Rio 2016: Nikki Hamblin and Abbey D'Agostino given 'fair play' Olympic award for show of sportsmanship

The runners made headlines for capturing the Olympic spirit

Olivia Blair
Monday 22 August 2016 15:30 BST
Hamblin tends to D'Agostino after the pair fell during the 5,000 metre qualifier
Hamblin tends to D'Agostino after the pair fell during the 5,000 metre qualifier (Getty)

While an Olympic gold medal is an achievement athletes dream of, there is another prize which is also only awarded to a special, select minority.

Nikki Hamblin or Abbey D’Agostino did not win gold, silver or bronze in their respected event but instead have been presented with the Fair Play award, the only award of its type this Olympics.

The pair made headlines around the world and were heralded for capturing the “Olympic spirit” when competing in the qualifying heat for the 5,000 metres last week.

With 2,000 metres left to go, New Zealand athlete Hamblin tripped and fell, accidentally tripping up the USA’s D’Agostino too. The American soon got up and instead of running helped Hamblin before faltering on a clearly injured foot. D’Agostino later fell down again and so Hamblin helped her up and the two began to run the race together before embracing at the finish line.

Both runners were awarded places in the final but D’Agostino was unable to participate due to the injury she sustained. Hamblin came 17th in the race which was won by Kenya’s Vivian Cheruiyot who also set an Olympic record.
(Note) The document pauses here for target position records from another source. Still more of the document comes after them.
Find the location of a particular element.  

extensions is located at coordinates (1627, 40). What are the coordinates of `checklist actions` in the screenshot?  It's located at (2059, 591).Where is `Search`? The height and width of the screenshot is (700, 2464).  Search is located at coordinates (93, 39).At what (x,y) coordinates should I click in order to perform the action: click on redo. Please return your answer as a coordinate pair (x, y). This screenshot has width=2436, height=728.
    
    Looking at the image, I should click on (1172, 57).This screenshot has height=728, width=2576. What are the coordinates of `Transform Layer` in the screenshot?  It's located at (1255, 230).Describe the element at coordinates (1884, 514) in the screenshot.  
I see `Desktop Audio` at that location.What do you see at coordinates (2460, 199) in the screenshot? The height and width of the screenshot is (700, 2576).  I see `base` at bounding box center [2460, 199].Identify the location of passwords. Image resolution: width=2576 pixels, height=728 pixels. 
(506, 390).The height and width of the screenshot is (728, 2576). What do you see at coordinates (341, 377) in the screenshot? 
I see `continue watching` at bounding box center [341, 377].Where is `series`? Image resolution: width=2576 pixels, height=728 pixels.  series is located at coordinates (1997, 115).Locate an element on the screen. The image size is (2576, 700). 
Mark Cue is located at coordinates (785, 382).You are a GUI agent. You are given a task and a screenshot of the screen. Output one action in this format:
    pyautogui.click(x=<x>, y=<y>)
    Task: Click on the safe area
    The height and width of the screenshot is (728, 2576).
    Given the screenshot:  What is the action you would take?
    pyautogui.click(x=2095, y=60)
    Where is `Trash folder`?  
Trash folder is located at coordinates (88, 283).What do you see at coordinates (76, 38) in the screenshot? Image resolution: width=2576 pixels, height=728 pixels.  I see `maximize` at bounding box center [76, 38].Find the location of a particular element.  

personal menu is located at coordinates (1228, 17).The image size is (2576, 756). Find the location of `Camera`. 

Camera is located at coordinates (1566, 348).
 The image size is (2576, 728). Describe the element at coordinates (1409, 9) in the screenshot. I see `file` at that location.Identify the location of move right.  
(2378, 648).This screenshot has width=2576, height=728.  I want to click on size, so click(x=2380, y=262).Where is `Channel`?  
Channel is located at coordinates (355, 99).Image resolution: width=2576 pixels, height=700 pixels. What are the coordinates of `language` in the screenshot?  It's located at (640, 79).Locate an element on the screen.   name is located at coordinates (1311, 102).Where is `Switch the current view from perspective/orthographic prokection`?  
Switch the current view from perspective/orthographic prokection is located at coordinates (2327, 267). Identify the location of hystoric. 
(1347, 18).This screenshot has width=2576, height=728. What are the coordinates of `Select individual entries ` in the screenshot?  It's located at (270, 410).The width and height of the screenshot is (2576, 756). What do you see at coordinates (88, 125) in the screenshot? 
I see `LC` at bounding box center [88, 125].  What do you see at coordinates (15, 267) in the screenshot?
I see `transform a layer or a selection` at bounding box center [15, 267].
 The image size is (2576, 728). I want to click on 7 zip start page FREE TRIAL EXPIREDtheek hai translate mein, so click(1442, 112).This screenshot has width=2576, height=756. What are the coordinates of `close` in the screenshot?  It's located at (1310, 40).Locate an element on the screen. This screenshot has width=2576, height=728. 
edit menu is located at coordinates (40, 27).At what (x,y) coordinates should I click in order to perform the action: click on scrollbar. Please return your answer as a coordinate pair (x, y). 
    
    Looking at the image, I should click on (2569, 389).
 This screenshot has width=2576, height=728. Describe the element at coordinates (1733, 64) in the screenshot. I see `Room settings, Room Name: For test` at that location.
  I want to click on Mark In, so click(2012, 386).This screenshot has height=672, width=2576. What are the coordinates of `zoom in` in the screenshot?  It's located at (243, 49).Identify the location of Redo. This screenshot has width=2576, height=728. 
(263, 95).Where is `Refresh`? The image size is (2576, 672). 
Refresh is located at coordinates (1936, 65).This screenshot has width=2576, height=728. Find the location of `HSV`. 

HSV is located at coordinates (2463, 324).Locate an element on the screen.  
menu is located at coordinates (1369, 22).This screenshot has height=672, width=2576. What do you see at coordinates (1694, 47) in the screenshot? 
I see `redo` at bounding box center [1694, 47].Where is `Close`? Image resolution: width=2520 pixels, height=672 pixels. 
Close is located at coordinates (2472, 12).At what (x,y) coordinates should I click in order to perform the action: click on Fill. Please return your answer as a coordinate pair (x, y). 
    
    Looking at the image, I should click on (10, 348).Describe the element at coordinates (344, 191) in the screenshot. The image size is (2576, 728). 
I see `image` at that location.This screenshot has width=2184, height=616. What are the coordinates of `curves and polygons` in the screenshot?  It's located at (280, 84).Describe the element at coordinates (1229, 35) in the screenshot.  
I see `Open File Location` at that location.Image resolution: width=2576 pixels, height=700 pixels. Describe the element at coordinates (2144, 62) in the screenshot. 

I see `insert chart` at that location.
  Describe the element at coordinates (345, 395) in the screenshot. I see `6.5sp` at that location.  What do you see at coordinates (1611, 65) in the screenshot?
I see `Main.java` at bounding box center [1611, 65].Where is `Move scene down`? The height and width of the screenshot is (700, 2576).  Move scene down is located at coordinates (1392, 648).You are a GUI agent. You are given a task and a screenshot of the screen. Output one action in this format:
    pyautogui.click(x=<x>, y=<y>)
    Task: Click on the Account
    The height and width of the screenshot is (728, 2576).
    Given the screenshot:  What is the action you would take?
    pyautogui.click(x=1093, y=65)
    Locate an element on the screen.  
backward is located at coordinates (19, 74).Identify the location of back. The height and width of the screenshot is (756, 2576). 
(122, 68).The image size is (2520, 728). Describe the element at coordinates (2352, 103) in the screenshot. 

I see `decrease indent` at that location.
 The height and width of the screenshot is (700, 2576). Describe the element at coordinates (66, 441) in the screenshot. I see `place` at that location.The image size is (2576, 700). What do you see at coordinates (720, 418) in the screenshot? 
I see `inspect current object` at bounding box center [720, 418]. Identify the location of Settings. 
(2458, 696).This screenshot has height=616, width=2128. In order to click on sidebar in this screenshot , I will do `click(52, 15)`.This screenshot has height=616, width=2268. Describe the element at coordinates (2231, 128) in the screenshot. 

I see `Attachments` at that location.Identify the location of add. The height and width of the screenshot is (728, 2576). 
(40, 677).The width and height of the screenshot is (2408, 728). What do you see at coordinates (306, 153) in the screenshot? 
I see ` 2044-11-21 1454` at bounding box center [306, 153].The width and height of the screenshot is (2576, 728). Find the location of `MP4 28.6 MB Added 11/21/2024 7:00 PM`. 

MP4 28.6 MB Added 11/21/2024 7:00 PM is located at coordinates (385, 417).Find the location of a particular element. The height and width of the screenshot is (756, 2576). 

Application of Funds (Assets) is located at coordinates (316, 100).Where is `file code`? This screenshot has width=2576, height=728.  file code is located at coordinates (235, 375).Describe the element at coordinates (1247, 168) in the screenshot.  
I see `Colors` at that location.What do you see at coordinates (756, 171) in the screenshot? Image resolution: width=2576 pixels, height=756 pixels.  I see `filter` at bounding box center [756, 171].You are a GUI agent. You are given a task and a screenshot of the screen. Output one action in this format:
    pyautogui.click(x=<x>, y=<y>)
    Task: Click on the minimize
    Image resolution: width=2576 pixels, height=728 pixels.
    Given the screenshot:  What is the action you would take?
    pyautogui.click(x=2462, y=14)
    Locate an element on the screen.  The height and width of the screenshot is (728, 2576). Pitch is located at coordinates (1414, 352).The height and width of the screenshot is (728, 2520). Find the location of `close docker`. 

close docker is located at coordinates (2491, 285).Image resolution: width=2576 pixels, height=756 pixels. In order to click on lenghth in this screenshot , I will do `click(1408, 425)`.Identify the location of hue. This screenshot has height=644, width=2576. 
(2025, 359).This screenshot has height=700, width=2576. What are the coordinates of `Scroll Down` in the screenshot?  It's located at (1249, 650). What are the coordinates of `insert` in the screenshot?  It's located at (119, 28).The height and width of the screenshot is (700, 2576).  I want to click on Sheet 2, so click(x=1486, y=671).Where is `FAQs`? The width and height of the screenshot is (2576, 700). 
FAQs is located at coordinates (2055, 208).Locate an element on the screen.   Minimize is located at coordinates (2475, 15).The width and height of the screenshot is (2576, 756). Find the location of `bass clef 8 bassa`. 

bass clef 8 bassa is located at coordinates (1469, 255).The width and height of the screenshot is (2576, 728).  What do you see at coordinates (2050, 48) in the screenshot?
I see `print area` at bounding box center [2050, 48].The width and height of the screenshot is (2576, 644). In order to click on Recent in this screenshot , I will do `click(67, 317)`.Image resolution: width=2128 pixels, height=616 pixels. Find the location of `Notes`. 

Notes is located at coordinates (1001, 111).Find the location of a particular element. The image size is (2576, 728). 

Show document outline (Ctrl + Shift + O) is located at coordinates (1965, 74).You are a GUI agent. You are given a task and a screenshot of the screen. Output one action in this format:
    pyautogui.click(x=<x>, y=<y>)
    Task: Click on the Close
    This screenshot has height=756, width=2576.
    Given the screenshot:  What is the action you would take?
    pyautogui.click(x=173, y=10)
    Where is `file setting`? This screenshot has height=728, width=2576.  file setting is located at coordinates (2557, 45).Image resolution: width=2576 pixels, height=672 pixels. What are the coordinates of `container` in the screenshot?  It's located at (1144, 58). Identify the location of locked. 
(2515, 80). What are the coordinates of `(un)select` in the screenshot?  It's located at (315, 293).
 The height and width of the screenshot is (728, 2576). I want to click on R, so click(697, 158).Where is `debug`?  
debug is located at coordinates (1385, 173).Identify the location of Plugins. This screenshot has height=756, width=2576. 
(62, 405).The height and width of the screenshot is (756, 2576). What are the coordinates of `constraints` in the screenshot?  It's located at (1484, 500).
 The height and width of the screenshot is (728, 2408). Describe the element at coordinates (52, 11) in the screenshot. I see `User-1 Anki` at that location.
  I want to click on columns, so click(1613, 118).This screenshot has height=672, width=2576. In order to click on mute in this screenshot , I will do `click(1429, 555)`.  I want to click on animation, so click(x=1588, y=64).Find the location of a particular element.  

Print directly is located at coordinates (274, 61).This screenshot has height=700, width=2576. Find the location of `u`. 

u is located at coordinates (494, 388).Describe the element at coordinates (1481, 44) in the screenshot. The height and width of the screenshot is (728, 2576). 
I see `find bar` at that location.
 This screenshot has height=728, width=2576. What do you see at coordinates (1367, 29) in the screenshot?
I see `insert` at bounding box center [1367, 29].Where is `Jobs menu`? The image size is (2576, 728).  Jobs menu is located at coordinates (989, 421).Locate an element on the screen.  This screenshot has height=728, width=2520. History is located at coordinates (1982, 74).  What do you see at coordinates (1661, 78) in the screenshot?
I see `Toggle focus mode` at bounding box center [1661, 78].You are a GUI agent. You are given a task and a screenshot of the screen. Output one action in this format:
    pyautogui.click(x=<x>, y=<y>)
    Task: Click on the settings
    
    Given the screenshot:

The Fair Play Committee, supported by the International Olympic Committee (IOC), said the pair have received the award for their acts of “selflessness and exemplary sportsmanship”.

Hamblin, 28, said: “I think it’s very special for both Abbey and myself. I don’t think either of us woke up and thought that that was going to be our day, or our race or our Olympic Games. Both of us are strong competitors and we wanted to go out there and do our best on the track.

“I was on the ground for too long to get back up and catch on to the pack. So then it becomes about finishing the race and finishing the race well. I am so grateful to Abbey for picking me up and I think many people would have returned the favour […] Once you are on the track, there is a mutual understanding of what it takes to get there.”

Four of the most important non-sporting stories from the Olympics

The story of D’Agostino and Hamblin is not the only important non-sporting story to come out of the games. A selfie taken by two gymnasts, one from North Korea and one from South Korea, went viral as did various tales and back-stories of the refugee team - the first team of its kind to compete at an Olympics.